(Assignment): In the listing below, repeat exactly every line from the first through the line containing "Task: Open generation settings sliders icon", with nothing else.

(Entries supplied):
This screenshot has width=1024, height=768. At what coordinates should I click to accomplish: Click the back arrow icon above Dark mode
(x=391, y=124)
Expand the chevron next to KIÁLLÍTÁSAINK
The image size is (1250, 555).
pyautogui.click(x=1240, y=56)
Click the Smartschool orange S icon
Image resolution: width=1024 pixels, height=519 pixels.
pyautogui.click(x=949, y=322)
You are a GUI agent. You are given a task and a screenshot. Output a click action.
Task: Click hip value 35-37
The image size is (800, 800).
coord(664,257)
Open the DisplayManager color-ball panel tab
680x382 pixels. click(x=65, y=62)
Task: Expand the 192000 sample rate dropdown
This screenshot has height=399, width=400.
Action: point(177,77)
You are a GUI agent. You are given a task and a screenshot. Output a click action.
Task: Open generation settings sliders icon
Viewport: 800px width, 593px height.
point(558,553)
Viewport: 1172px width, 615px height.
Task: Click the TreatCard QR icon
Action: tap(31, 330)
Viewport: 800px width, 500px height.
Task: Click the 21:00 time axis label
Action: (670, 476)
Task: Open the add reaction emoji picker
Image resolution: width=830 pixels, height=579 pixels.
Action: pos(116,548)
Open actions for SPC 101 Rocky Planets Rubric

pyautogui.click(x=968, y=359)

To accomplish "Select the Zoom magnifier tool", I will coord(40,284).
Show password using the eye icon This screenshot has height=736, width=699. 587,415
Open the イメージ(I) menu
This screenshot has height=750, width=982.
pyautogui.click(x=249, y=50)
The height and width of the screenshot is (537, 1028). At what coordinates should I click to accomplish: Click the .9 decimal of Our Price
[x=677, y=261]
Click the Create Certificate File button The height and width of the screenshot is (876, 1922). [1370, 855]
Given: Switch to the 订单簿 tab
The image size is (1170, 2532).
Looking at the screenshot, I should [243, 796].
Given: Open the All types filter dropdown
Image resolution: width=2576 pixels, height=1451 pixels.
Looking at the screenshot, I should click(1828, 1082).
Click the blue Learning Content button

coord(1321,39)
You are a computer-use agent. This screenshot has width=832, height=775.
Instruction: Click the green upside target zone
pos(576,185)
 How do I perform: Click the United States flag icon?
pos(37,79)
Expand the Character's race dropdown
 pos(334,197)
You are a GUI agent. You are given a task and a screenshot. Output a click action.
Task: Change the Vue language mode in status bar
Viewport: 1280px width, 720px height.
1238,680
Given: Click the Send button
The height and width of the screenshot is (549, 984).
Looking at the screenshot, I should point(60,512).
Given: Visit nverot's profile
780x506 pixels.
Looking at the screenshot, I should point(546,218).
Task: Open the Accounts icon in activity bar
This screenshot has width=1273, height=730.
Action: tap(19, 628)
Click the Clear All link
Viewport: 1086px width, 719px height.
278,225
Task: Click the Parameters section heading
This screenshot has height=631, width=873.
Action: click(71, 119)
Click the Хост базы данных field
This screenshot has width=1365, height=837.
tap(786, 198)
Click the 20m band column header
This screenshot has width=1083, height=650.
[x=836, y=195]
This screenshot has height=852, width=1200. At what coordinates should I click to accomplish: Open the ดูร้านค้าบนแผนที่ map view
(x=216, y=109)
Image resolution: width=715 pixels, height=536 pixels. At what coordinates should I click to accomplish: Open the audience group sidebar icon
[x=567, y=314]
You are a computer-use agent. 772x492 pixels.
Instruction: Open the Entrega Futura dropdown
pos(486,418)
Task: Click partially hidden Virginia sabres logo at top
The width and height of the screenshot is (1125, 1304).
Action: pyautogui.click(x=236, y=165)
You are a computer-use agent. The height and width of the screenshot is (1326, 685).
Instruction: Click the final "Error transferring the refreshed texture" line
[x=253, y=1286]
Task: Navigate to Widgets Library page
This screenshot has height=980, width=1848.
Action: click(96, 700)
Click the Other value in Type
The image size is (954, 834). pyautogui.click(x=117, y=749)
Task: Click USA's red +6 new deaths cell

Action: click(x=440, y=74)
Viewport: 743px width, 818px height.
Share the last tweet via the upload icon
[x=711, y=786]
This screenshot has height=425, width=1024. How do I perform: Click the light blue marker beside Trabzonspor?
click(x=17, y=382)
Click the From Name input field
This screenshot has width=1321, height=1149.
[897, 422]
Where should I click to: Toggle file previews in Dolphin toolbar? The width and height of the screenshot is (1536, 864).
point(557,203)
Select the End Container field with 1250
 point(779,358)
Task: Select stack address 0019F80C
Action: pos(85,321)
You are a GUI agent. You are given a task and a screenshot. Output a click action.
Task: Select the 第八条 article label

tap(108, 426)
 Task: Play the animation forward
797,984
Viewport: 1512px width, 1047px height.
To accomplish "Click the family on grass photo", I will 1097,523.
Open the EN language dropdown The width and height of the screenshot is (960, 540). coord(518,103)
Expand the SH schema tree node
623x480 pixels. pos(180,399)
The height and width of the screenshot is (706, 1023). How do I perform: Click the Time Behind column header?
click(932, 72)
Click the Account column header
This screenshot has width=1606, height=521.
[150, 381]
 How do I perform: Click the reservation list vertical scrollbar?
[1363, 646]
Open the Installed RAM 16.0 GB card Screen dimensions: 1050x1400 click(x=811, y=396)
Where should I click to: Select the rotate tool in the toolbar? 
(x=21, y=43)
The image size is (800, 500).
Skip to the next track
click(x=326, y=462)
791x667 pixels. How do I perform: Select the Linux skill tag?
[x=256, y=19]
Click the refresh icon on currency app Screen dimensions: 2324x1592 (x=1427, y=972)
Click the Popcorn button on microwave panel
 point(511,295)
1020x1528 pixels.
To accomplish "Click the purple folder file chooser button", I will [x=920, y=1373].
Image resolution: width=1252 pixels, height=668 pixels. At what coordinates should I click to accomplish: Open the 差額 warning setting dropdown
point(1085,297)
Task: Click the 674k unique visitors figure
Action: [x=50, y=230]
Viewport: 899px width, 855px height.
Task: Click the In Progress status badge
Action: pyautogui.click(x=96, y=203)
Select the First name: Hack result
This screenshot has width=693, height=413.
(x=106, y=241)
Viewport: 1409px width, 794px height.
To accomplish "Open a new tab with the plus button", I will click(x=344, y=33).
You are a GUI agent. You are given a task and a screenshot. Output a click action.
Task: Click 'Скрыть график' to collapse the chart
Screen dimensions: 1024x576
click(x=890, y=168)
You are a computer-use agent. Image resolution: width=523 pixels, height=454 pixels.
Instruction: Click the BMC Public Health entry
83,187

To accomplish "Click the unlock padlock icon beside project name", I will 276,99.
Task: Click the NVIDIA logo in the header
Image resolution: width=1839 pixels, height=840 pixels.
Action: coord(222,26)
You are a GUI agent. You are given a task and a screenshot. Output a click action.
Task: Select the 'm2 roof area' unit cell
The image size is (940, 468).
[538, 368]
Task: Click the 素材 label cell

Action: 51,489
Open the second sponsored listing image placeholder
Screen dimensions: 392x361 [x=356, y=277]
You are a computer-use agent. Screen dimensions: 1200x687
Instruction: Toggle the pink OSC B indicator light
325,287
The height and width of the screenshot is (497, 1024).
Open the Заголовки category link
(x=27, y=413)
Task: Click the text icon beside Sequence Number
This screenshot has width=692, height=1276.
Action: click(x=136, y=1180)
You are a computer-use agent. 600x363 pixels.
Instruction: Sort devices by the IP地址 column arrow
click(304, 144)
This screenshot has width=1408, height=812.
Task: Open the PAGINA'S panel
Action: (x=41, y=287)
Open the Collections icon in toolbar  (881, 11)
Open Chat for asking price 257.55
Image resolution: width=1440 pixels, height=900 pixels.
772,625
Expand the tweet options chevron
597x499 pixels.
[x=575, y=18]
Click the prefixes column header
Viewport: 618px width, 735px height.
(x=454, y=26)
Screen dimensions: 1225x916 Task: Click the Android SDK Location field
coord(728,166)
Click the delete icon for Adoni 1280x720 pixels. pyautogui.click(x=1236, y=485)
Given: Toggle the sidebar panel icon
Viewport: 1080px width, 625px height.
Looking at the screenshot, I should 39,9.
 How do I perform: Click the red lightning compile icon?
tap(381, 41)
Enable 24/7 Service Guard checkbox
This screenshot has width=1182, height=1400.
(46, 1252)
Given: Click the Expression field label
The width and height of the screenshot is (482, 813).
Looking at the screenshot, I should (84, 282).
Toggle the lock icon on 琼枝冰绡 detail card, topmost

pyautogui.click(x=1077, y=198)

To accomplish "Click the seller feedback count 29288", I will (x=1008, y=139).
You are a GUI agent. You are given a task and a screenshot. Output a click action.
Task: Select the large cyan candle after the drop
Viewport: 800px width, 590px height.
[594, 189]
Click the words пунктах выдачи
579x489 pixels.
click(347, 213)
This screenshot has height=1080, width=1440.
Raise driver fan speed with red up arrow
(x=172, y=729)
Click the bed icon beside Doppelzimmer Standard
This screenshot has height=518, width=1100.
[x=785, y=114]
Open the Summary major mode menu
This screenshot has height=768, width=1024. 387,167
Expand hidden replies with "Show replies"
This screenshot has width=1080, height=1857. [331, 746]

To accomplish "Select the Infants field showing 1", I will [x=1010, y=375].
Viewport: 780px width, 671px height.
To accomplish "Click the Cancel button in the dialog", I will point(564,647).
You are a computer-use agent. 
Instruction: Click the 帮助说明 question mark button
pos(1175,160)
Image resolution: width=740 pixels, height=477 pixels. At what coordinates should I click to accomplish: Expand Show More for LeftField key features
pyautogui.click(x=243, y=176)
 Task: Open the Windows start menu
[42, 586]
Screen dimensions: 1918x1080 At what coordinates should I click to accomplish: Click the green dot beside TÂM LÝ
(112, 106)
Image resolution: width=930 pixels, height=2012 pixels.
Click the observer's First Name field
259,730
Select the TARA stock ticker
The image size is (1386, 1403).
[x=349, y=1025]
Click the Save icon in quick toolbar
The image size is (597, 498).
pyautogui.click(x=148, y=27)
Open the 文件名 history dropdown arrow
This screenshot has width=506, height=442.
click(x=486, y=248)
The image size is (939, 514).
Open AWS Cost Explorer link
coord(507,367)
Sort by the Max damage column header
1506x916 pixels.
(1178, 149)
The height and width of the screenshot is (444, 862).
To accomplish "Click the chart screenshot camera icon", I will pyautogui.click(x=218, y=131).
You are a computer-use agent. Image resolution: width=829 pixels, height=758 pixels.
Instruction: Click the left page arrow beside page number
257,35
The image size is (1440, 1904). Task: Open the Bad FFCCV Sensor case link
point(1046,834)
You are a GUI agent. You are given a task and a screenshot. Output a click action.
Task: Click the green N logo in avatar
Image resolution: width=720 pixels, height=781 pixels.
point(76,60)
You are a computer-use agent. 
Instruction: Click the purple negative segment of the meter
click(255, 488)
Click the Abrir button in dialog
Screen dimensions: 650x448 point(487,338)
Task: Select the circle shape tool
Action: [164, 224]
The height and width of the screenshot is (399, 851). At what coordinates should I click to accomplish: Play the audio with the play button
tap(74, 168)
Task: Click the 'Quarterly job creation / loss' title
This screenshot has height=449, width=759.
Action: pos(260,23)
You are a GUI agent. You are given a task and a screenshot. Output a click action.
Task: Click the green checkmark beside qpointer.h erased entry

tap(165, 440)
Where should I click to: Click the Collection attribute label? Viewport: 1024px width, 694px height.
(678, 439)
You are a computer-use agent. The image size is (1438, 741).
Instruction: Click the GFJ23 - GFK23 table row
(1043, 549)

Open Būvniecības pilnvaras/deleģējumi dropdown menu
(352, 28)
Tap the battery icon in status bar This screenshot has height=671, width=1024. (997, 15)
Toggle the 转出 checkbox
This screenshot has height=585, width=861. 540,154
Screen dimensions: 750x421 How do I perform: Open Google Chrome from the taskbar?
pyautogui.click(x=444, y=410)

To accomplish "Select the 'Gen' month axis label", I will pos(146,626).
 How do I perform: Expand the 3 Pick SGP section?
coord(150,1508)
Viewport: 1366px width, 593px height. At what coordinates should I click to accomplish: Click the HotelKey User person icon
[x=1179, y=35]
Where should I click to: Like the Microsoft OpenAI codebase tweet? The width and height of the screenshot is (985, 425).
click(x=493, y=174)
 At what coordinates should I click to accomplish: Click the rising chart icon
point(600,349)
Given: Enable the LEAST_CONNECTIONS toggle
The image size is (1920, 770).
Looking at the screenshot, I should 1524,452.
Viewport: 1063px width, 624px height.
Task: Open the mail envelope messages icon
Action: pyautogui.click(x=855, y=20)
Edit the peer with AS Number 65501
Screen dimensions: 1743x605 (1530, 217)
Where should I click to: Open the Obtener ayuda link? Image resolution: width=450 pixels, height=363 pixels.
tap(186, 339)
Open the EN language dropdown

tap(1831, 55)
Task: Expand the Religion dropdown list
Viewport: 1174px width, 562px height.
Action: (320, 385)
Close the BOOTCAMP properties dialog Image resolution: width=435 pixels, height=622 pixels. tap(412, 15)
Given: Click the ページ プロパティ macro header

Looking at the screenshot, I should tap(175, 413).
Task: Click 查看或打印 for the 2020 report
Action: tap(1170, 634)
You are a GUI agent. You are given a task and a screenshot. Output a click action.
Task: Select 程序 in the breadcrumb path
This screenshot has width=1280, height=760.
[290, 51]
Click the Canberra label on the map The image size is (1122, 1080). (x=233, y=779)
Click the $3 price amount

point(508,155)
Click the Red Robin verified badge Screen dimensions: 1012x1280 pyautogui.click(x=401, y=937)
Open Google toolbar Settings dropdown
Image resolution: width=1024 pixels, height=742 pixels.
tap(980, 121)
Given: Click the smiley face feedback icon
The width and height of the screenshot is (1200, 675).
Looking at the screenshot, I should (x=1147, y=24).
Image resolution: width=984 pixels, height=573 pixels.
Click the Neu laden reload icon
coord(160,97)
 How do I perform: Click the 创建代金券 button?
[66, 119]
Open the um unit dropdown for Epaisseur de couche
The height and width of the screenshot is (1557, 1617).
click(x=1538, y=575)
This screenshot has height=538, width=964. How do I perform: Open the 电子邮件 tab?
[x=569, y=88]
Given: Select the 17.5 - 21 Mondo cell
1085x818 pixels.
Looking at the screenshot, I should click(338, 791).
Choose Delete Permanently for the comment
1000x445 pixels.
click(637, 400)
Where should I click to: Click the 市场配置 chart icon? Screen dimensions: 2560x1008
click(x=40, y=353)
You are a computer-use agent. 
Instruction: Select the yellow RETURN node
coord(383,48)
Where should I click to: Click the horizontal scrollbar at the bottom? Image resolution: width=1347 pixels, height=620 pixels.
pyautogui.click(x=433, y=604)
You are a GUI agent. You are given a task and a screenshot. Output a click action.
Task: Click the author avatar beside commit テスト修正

(Expected answer):
This screenshot has width=1024, height=768. At what coordinates should I click to accomplish: Click the back arrow icon above Dark mode
(x=391, y=124)
Expand the chevron next to KIÁLLÍTÁSAINK
The image size is (1250, 555).
pyautogui.click(x=1240, y=56)
Click the Smartschool orange S icon
Image resolution: width=1024 pixels, height=519 pixels.
pyautogui.click(x=949, y=322)
You are a GUI agent. You are given a task and a screenshot. Output a click action.
Task: Click hip value 35-37
The image size is (800, 800).
coord(664,257)
Open the DisplayManager color-ball panel tab
680x382 pixels. click(x=65, y=62)
Task: Expand the 192000 sample rate dropdown
This screenshot has height=399, width=400.
Action: point(177,77)
You are a GUI agent. You are given a task and a screenshot. Output a click action.
Task: Open generation settings sliders icon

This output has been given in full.